Moscovici’s CCCTB proposal proves unworkable both in theory and in practice

Lucinda Ritchie // 21 July 2017


The European Commission seems unable to decide the primary function of the CCCTB; is it mainly an anti-tax-avoidance scheme or is it an exercise in harmonisation? What is clear, however, is that such indecision and plurality of function allows for more extensive and diverse criticism. As we have underscored in another recent blog post, in trying to make CCCTB all things to all Member States, the resulting legislative proposal underscores the polarisation of interests and concerns for European economies.

 

The most damning appraisal of the proposal can be drawn through examination of these variances in criticism. Doubt and hesitation is expressed by such a diverse set of Member States that it can be easily surmised that the problems with the CCCTB proposal are significant in their breadth and depth.

 

Firstly, Cyprus’s Minister for Finance has pointed out the difficulties that small economies, such as their own, will have in implementing the CCCTB measures. Such difficulties would be likely to result in the creation of two different tax systems – one for larger economies that attract greater investment and corporate activity, and one of smaller economies with more localised considerations.

 

It is not only small economies that are sceptical of the motivations behind this new effort in tax harmonisation, the UK’s European Scrutiny select committee emphasised the more abstract threat that the CCCTB poses to individual States’ tax sovereignty. Furthermore, no doubt with an eye towards Brexit, the Committee suggested that the Euro-centric nature of this proposal is a serious weakness; tax avoidance problems are global, the EU should not isolate itself from international currents and norms.

 

It is significant that the UK should attach such importance to the potential flaws of CCCTB considering that according to the 2011 EY report on the policy, the UK would be set to increase its tax revenues by 2% under it.

 

Objections have also been raised by Sweden and Denmark.
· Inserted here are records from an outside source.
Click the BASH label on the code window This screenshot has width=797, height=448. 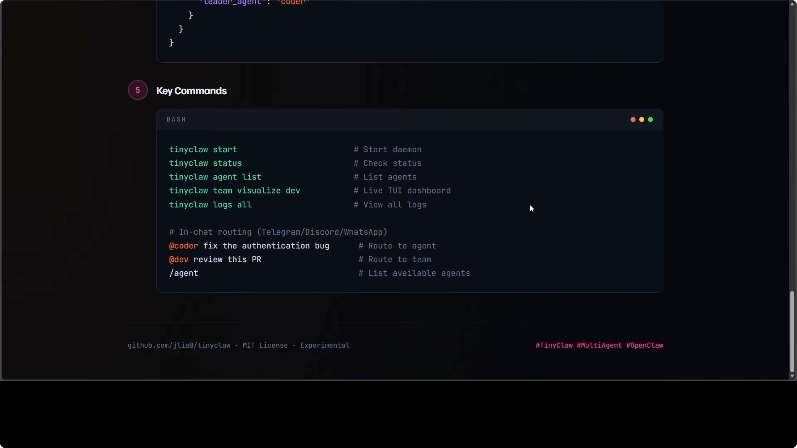click(x=176, y=119)
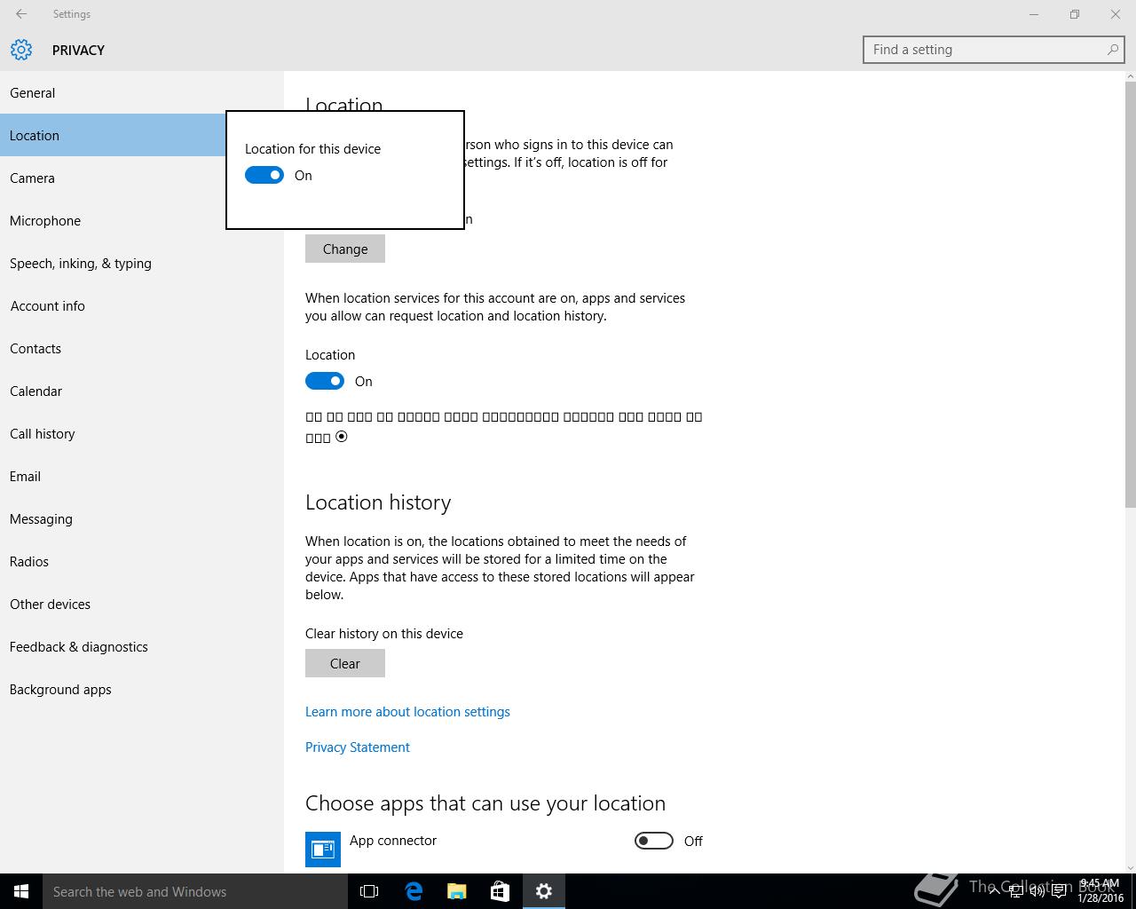This screenshot has height=909, width=1136.
Task: Click the vertical scrollbar thumb
Action: click(x=1130, y=295)
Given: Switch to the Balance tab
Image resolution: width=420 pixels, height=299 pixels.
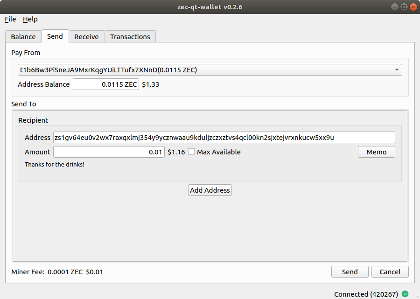Looking at the screenshot, I should (x=23, y=37).
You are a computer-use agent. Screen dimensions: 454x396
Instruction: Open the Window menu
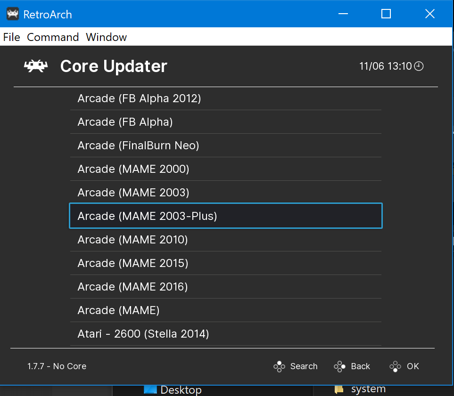pos(106,37)
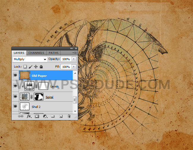Add a layer mask using bottom icon

click(37, 117)
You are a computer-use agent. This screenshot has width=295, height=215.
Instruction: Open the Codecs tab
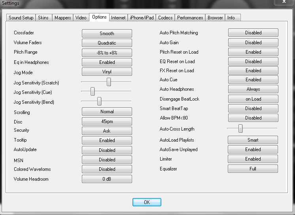click(x=165, y=18)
This is notable since both of these countries have a track record of being relatively open to integrative policies, and inclusive economic measures. Both nations are dubious about the narrowing of their tax bases, and the implications that such a restriction would have for their budgetary revenues.

 

It is inevitable that countries such as Ireland and Luxembourg should be extremely nervous about the imposition of CCCTB, since many of the features of this directive seek explicitly to target their existing tax systems. The Commission’s legislative summary of 21st June 2017 refers to the persistence of ‘unfair tax competition amongst Member States’; a phrase likely to send chills down the collective spine of Irish free-marketeers. Although Moscovici has half-heartedly attempted to allay Irish worries by stating in front of the Irish parliament that the Irish loss of revenue would amount to a paltry 0.2%, Ibec has set the figure at a more realistic 7.7%.

 

While it is easy to disregard Ireland and Luxembourg’s protests as self-interested whining with a questionable moral footing, Luxembourg’s Minister for Finance Pierre Gramegna has raised noteworthy and persuasive points. Indeed, the assertion that many of the clauses of the proposal overlap with existing directives is shared also by the Netherlands.

 

Also, if one were to begin to disregard the opinions of Member States’ based upon their difference to other States then the EU would be in a very dangerous position. The EU should celebrate the diversity of Member States, to find common ground within a multinational framework rather than to artificially create a centralised and bureaucratic notion of what Europe’s common ground is.

 

Such is the variety of critics and criticisms that it seems doubtful that Moscovici will be able to overcome them without the Commission sacrificing its own credibility.